Conseguir la nueva buque insignia para jugar se ha convertido en una misión prácticamente imposible sin dejarte el presupuesto de un coche usado. Las tarjetas GeForce RTX 5090 han disparado su precio en el mercado hasta alcanzar los 5.000 dólares, una cifra estratosférica que triplica su precio de venta recomendado y que está dejando a la comunidad de PC Gaming completamente fuera de juego.
El motivo de este descalabro no es la falta de chips por parte del fabricante ni los revendedores habituales, sino un fenómeno mucho más agresivo: las empresas de inteligencia artificial están comprando stock de tarjetas de consumo masivo en lotes industriales.
Por qué el boom de la IA está devorando el stock de tarjetas para jugar
El mercado profesional ha encontrado en las tarjetas gráficas para consumidores una vía de escape rápida y «económica» ante la falta de aceleradores dedicados:
- Compras por palés enteros: Centros de datos e incubadoras de IA están adquiriendo unidades directamente desde los distribuidores en volúmenes gigantescos, agotando las tiradas antes de que lleguen a las tiendas.
- Escasez de aceleradores profesionales: El suministro limitado de tarjetas de servidor de gama alta ha llevado a las firmas de software a construir supercomputadores utilizando GPUs domésticas como solución de emergencia.
- Potencia bruta imbatible para modelos locales: La combinación de la memoria VRAM de alta velocidad y los núcleos Tensor de la arquitectura de la RTX 5090 la convierten en una bestia perfecta para entrenar modelos de lenguaje a una fracción del coste de un servidor dedicado.
- Margen de reventa descontrolado: Ante la demanda insaciable de las empresas, los minoristas y distribuidores han inflado los precios hasta el umbral de los 5.000$, sabiendo que el sector corporativo está dispuesto a pagarlo sin dudar.

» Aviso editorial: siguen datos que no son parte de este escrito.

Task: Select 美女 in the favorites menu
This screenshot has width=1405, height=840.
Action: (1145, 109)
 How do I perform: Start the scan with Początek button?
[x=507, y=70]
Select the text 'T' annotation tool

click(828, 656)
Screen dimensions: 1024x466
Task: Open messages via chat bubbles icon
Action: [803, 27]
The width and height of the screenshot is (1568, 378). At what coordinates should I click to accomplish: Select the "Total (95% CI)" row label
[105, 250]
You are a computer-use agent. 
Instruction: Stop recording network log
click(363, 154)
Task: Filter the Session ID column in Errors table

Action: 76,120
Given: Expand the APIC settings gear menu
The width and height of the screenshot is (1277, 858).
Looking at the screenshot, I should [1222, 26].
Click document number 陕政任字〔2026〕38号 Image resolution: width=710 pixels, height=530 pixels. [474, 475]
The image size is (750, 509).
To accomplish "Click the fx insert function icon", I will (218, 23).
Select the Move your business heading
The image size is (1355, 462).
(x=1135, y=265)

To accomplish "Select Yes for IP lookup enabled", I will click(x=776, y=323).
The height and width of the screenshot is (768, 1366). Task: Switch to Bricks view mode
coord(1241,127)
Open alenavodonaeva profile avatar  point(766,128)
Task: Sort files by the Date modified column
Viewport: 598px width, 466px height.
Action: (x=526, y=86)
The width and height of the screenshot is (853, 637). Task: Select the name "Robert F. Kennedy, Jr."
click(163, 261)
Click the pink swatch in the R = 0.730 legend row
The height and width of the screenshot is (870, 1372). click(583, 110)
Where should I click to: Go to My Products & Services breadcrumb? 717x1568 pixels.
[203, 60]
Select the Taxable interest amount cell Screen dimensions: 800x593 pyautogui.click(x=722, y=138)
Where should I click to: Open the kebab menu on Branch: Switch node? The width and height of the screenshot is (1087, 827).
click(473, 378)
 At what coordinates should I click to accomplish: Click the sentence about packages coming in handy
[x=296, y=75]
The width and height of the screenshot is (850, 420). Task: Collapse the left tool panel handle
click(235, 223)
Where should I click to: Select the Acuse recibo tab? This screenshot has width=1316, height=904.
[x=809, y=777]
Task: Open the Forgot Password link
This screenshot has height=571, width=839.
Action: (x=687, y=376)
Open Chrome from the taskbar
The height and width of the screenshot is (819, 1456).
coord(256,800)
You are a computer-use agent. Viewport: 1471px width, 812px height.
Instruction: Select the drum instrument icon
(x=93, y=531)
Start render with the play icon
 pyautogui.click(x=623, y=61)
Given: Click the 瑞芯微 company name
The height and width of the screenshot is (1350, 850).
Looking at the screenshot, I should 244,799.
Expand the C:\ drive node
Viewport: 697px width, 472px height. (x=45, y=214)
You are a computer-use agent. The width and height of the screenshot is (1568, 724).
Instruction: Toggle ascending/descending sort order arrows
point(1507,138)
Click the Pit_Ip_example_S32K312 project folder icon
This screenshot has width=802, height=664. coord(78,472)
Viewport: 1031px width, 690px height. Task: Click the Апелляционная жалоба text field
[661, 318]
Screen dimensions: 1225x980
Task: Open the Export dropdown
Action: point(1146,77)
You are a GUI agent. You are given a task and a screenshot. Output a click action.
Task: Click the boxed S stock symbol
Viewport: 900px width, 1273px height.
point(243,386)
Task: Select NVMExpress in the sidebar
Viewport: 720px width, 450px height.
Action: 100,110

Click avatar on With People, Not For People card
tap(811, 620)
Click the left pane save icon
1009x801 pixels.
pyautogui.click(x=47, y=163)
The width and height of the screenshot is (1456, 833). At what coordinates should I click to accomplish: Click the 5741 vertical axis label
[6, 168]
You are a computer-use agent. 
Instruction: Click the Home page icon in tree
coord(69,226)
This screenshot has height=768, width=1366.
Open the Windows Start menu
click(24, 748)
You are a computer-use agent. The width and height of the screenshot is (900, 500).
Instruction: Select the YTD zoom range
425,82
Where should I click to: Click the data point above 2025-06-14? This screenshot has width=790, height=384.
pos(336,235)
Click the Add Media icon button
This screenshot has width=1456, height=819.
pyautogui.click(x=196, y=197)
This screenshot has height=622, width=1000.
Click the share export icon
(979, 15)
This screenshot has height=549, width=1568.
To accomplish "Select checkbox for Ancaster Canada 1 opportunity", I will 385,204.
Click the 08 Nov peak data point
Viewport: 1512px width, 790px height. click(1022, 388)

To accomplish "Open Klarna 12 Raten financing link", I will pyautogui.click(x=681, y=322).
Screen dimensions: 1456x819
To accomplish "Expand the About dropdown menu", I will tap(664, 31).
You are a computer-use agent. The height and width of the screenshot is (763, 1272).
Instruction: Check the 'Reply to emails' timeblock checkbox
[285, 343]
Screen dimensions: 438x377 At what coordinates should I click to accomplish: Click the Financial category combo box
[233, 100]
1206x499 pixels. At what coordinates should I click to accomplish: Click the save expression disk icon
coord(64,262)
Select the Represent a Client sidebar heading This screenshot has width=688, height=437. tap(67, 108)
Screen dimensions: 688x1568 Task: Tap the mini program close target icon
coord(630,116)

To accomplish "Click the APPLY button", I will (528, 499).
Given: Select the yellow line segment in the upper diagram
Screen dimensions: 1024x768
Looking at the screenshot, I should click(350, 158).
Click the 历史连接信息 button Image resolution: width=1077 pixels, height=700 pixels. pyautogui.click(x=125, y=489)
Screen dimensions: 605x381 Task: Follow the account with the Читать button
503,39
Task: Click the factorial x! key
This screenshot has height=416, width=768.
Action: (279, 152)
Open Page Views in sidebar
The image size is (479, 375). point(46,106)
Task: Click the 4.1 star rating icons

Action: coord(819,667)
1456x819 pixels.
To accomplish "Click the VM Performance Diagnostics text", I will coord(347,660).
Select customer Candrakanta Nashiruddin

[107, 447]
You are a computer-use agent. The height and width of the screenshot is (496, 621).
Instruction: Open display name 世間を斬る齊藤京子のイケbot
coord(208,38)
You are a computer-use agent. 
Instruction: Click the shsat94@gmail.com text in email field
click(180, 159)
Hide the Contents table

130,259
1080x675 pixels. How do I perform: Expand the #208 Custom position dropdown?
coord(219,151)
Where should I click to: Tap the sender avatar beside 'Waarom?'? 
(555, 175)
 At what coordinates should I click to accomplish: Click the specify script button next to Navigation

Los jugadores de PC, los grandes damnificados
Esta dinámica amenaza con alargar la crisis de precios durante meses. Mientras el sector industrial continúe absorbiendo el hardware de consumo a gran escala para alimentar infraestructuras de inteligencia artificial, el usuario tradicional que solo busca jugar en máxima calidad seguirá encontrando escaparates vacíos o precios completamente desproporcionados.